How to export and store trajectory and airspace data?
=====================================================

The traffic library is based on the `pandas <https://pandas.pydata.org/>`_
library for representing and manipulating trajectories and on the `shapely
<https://shapely.readthedocs.io/en/latest/>`_ library for manipulating
geographical information like airways, beacons, airports and airspaces.

Various parsers are provided (feel free to file a PR if you use other tools
with different data sources) but after applying different operations to
imported data, you may want to export data for storing, sharing and loading
again later.

Traffic and Flight structures
-----------------------------

The question applies to pandas dataframes as well, with many opinions
available on the net. In general, the question boils down to whether you want
to distribute the data, how fast you need to access it and how long you need
to keep it.

- | CSV (comma separated values) is a pretty standard and widely acknowledged
    format (modulo the definition of the separator). It is easy to parse but it
    can be slow when data gets large. Also it doesn’t contain information about
    types so you need to check dtypes and transform them manually if need be. A
    good rule of thumb could be to parse CSV data only once and to use another
    format for storing it for future use.

- | JSON (JavaScript Object Notation) is another lightweight text notation,
    human readable, also slow to parse. The added value compared to CSV is that
    you can distinguish boolean, numerical and string values.

- | `Pickle <https://docs.python.org/3/library/pickle.html>`_ is the standard
    format for Python serialisation. The binary representation of data is dumped
    as is in a file, no question asked. It is fast to read and write and you are
    sure to recover your data after you restart your Python interpreter/kernel.
    The downside is that the serialisation format may change with Python and
    pandas versions so it is not a good format for sharing and storing data in
    the time.

- | HDF (Hierarchical Data Format) is a cross platform and cross language
    standard format for storing very large amounts of data. You may need extra
    dependencies to read and write from this format.

- | `Apache Parquet <https://parquet.apache.org/>`_ is another columnar cross
    platform and cross language standard storage format. Its implementation
    inside pandas is very fast for both read and write operations and the
    resulting files are rather compact. Types are respected but all Python
    structures (like sets, lists and dictionaries) may not be directly
    exportable.
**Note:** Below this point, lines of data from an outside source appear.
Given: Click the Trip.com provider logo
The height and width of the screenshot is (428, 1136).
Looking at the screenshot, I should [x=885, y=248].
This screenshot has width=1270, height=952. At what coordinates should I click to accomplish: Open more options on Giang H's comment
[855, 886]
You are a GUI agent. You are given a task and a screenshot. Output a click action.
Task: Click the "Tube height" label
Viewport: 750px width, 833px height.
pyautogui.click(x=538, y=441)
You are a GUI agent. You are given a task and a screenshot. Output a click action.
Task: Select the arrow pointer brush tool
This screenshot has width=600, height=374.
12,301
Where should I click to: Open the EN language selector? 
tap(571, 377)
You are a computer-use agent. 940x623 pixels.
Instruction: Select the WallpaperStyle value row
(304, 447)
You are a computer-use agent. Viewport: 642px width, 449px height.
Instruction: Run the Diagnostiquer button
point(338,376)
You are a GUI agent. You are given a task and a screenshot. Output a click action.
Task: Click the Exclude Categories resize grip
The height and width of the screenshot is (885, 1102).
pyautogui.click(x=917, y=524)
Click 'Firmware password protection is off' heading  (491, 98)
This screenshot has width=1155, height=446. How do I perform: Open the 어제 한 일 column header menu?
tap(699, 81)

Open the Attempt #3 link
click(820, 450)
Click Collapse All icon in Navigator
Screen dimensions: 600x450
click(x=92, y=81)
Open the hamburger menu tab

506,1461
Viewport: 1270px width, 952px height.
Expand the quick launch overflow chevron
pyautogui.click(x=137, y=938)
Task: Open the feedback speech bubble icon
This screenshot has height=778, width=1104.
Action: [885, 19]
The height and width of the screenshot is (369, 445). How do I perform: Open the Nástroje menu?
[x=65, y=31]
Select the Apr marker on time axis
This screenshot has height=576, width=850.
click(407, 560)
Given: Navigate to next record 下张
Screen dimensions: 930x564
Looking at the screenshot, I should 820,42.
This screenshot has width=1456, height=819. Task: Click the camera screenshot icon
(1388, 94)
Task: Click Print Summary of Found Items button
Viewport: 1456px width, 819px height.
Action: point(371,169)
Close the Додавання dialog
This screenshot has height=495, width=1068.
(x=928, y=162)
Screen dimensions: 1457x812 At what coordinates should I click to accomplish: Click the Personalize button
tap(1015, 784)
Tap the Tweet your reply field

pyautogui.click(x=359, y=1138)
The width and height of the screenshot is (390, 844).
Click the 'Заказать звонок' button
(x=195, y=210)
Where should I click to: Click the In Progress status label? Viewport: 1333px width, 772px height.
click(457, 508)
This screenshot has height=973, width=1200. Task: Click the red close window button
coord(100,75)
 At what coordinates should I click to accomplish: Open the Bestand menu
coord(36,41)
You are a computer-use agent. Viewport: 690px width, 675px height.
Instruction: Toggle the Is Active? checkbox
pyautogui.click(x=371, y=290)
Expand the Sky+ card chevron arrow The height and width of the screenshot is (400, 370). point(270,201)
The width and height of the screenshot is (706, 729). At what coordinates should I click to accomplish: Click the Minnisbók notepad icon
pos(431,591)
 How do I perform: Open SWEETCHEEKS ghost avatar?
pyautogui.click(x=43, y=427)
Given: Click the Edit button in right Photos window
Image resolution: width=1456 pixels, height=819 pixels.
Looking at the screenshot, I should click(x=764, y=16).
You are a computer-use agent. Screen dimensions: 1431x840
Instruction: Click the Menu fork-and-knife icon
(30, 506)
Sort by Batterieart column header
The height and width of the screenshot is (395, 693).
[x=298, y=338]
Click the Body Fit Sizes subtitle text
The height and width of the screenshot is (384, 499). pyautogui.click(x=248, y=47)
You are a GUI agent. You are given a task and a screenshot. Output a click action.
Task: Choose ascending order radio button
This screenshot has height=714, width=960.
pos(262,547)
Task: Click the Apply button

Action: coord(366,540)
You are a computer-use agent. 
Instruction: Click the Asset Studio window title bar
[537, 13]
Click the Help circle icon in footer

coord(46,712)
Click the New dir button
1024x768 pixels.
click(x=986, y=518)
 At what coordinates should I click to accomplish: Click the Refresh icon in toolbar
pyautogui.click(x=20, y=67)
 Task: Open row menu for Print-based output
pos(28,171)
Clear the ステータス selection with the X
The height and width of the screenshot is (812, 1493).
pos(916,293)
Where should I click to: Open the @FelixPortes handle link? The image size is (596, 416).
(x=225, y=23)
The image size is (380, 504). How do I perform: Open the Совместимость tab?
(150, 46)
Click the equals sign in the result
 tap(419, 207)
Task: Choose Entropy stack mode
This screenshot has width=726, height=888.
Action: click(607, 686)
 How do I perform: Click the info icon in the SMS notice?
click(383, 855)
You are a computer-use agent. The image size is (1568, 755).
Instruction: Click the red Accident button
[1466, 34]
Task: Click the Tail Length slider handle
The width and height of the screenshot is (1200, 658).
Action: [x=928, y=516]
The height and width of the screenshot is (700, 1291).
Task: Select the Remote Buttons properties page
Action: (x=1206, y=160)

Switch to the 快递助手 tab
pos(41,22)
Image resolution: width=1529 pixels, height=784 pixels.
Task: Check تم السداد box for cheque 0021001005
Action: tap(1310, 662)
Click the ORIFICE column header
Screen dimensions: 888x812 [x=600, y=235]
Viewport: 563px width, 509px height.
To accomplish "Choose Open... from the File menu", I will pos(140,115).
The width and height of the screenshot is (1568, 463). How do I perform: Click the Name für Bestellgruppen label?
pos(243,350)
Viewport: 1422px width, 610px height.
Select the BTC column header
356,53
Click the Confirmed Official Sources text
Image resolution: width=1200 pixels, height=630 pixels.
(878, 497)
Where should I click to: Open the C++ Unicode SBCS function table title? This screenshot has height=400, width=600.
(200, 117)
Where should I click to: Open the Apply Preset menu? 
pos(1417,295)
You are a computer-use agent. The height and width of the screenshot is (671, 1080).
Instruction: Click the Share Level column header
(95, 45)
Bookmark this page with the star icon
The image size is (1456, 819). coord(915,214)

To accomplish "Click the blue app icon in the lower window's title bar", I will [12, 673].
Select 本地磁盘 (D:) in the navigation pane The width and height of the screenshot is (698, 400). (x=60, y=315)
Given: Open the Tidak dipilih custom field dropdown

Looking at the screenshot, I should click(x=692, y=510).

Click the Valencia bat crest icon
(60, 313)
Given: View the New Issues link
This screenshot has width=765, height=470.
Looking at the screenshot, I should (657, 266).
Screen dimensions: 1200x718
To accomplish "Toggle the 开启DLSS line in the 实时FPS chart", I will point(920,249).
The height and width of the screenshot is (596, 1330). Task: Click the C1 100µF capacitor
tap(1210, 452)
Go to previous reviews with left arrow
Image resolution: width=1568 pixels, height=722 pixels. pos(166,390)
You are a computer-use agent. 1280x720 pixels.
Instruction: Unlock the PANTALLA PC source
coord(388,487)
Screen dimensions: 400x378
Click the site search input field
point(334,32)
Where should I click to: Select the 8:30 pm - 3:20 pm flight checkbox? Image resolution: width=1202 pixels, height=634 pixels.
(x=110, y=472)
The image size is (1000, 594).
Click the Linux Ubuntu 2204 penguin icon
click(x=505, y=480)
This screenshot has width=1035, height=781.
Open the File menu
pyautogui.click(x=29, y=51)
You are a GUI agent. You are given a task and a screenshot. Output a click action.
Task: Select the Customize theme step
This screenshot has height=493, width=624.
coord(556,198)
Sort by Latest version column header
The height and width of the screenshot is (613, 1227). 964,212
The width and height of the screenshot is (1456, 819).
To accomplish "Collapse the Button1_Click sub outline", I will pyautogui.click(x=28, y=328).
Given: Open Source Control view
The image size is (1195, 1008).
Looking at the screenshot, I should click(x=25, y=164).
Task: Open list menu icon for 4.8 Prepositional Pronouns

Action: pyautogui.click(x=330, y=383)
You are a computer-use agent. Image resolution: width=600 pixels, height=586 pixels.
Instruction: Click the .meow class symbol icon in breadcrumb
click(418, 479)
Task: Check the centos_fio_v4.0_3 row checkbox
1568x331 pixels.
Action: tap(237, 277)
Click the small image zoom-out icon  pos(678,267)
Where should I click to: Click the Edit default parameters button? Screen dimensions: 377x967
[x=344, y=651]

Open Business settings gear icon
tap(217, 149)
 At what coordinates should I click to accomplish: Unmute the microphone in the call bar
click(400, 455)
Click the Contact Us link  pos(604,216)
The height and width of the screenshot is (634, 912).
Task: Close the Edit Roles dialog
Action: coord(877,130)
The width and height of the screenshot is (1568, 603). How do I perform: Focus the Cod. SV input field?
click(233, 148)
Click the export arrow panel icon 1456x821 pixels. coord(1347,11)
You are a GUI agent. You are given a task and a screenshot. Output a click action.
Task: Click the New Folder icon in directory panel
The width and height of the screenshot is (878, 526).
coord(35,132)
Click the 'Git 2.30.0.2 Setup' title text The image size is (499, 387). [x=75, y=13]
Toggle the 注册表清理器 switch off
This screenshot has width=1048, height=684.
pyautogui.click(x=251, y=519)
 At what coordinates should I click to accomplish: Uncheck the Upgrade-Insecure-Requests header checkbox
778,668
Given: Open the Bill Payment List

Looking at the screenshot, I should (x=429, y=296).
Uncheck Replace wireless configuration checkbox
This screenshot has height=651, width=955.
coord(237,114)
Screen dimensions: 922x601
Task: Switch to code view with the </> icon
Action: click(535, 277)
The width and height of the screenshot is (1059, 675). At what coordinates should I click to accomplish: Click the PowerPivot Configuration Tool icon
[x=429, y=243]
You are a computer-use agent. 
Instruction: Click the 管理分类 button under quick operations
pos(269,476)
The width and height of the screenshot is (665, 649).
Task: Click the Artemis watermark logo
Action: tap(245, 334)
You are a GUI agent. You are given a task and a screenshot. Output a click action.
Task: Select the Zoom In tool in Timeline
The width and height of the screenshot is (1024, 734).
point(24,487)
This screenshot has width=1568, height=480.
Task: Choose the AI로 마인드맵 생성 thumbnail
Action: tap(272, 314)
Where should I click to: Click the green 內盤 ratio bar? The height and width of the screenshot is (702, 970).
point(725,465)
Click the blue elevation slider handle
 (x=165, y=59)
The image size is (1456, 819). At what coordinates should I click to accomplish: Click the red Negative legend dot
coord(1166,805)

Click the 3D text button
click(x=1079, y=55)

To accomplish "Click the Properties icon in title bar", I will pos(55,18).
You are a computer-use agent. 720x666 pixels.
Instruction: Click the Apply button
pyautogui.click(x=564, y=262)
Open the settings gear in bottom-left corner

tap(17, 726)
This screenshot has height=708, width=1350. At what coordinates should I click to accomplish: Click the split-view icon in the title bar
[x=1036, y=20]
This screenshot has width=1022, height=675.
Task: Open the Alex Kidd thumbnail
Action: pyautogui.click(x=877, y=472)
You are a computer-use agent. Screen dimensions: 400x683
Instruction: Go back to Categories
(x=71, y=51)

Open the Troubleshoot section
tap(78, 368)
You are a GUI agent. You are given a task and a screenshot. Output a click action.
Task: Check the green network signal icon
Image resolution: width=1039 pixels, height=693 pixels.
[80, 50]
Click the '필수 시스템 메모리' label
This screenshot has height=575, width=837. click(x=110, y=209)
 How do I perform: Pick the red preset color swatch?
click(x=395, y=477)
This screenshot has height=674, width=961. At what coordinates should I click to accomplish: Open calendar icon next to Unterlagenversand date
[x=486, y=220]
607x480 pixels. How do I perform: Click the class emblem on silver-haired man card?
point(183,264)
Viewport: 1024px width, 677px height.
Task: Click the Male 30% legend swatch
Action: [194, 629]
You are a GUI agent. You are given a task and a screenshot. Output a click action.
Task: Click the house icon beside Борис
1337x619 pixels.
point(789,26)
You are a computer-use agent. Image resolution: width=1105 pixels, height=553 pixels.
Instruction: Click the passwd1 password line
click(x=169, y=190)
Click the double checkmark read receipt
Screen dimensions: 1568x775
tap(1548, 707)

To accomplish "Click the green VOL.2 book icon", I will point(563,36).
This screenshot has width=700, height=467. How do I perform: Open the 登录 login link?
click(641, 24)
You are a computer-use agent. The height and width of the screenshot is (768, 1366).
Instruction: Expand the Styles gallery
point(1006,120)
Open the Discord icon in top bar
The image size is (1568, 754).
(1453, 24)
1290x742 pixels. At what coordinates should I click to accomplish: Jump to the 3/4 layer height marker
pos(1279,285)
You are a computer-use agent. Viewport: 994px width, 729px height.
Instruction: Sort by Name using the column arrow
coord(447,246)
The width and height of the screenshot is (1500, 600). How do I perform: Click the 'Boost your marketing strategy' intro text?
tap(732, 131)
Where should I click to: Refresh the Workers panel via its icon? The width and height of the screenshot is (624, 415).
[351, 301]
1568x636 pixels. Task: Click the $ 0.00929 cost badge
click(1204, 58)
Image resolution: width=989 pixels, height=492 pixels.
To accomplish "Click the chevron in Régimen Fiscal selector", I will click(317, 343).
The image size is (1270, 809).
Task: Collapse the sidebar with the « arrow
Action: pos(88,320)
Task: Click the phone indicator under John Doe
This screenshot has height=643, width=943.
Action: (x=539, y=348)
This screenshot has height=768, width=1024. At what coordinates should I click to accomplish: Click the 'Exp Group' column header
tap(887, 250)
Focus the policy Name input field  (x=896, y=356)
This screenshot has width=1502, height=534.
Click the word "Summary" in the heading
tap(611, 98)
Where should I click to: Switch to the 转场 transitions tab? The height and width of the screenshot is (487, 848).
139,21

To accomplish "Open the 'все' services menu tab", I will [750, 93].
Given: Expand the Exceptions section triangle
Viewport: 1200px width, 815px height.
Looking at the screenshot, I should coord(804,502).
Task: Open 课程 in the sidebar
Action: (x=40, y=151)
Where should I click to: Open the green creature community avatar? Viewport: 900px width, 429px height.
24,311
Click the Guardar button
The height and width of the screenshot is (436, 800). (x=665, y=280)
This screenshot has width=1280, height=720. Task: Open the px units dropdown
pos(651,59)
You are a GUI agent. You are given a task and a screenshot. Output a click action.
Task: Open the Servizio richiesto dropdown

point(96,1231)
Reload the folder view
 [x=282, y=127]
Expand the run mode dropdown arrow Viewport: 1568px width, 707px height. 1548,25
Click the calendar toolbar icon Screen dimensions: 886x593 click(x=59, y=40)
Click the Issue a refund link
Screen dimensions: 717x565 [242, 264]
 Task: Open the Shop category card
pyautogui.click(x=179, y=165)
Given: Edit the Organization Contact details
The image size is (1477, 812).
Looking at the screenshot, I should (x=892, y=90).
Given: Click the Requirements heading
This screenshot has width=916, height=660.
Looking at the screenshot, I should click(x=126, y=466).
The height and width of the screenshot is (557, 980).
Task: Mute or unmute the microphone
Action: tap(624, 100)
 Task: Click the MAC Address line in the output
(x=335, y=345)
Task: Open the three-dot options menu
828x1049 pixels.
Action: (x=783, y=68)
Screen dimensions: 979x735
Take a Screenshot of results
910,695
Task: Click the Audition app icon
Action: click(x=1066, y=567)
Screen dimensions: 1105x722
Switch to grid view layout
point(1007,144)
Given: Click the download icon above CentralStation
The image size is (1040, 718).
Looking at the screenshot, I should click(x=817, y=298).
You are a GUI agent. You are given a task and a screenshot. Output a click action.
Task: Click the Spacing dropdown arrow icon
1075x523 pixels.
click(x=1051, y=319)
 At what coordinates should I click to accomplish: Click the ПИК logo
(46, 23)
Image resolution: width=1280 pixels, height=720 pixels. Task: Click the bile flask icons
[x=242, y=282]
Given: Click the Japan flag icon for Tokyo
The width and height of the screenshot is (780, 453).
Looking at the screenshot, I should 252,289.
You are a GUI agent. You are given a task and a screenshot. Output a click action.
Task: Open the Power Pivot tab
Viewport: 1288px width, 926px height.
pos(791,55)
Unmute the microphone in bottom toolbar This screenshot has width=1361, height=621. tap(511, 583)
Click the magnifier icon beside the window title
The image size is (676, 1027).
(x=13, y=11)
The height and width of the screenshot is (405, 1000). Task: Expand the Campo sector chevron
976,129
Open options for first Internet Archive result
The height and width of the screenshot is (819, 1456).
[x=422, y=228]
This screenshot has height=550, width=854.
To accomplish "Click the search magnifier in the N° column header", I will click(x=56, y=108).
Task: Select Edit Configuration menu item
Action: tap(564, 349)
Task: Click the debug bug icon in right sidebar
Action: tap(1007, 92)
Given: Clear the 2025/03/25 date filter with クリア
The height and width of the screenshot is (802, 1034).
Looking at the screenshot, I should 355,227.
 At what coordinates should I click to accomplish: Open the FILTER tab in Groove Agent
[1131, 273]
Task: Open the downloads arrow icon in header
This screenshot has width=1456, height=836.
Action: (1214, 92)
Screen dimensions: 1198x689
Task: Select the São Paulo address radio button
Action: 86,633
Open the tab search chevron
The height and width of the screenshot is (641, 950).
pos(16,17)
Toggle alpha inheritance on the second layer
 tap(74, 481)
You may need extra dependencies to read and write from this
    format.

The `Flight <traffic.core.flight.html>`_ and `Traffic
<traffic.core.traffic.html>`_ structures implement the following methods:

.. autoclass:: traffic.core.mixins.DataFrameMixin()
  :members: from_file, to_csv, to_json, to_pickle, to_hdf, to_parquet

Airspace structures
-------------------

Airspaces are manipulated as GeoPandas GeoDataFrame.

The most appropriate format for exporting such data is probably the JSON format,
which happens to also be compatible with many GIS toolsets and JavaScript
visualisation libraries.

However, there are two types of JSON formats for geometries:

- | the **GeoJSON** format is the closest to the data we parse. You can export
    it directly from any GeoDataFrame, with the ``.to_json()``. The community
    tends to prefer the ``.geojson`` suffix for this kind of files.

- | the **TopoJSON** format presents many advantages over the GeoJSON format.
    Data is stored as arcs and objects, and a single segment (an arc) may be
    referenced by many objects. More advanced tricks help keeping a file size
    often about 6 times smaller than the size of a **GeoJSON**.

Exports to TopoJSON may require the use of external libraries, such as `topojson
<https://github.com/mattijn/topojson>`_.

.. warning::

    The difficult part about exporting to TopoJSON is the detection of arcs
    which may be shared by several objects. If arcs are not exact matches for
    both sides of a border, this may lead to invalid topologies.  This is not a
    problem of the TopoJSON format, but a problem of data curation, under the
    responsibility of the data provider.